Em contrapartida, no ambiente industrial o que se viu foi uma atividade que considera a preocupação com o entorno, apesar do impacto no meio ambiente. “Na área industrial existe controle de encostas. Se houve desmatamento, tem reposição de vegetação”, destaca Neto.

Mais fiscalização e mobilização social

Para Neto, esse salto do garimpo ilegal é um indicador de que a fiscalização da atividade mineradora precisa melhorar no país. “Vemos que a mineração industrial é muito mais estável no processo de crescimento, muito provavelmente por obedecer às normas.
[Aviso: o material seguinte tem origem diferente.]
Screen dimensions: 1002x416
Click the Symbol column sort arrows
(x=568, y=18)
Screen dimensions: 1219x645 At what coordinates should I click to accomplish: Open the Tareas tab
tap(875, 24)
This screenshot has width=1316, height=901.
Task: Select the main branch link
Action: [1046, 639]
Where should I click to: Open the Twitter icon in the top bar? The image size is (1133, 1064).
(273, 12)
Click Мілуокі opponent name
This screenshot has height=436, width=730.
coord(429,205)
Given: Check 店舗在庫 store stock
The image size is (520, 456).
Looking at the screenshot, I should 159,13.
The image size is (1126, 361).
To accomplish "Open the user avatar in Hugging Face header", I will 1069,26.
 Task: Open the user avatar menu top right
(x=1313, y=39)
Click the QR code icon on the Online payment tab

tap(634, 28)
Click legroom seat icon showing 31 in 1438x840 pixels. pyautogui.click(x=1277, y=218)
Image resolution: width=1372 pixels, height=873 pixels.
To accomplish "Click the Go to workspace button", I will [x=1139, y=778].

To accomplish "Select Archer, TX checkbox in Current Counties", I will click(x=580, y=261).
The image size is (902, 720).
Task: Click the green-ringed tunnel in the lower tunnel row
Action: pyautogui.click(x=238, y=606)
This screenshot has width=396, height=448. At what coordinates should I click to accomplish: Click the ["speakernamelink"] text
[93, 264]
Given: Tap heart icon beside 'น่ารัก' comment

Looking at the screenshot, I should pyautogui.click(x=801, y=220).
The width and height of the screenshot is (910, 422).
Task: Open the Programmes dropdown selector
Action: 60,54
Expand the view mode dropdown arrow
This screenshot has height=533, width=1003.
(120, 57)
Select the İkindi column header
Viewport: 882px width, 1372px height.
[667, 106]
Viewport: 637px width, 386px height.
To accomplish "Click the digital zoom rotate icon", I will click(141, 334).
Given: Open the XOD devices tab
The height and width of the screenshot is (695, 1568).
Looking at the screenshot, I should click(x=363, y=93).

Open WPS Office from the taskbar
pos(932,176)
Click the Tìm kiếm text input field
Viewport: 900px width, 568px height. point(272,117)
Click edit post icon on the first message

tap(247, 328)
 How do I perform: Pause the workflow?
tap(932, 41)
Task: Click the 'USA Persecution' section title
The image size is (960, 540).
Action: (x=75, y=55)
O garimpo, além de ser uma atividade ilegal, está muitas vezes em áreas de difícil acesso, até para a fiscalização”, explica.

Souza, por sua vez, afirma que a atuação de agentes políticos que defendem a exploração ilegal de minérios, com projetos de lei a favor dessa atividade, também é um fator a ser considerado na avaliação desse cenário e das providências para revertê-lo.

“É preciso uma maior movimentação da sociedade para discutir essa realidade. Precisamos repensar a região da Amazônia não só como fornecedora de matéria-prima, mas também oferecer melhores condições para a população que vive ali”, defende.

Os pesquisadores pretendem lançar ainda em 2025 uma iniciativa de monitoramento diário do garimpo no Brasil. O projeto deve utilizar a metodologia desenvolvida no estudo publicado na Nature e ter entre os parceiros a organização MapBiomas.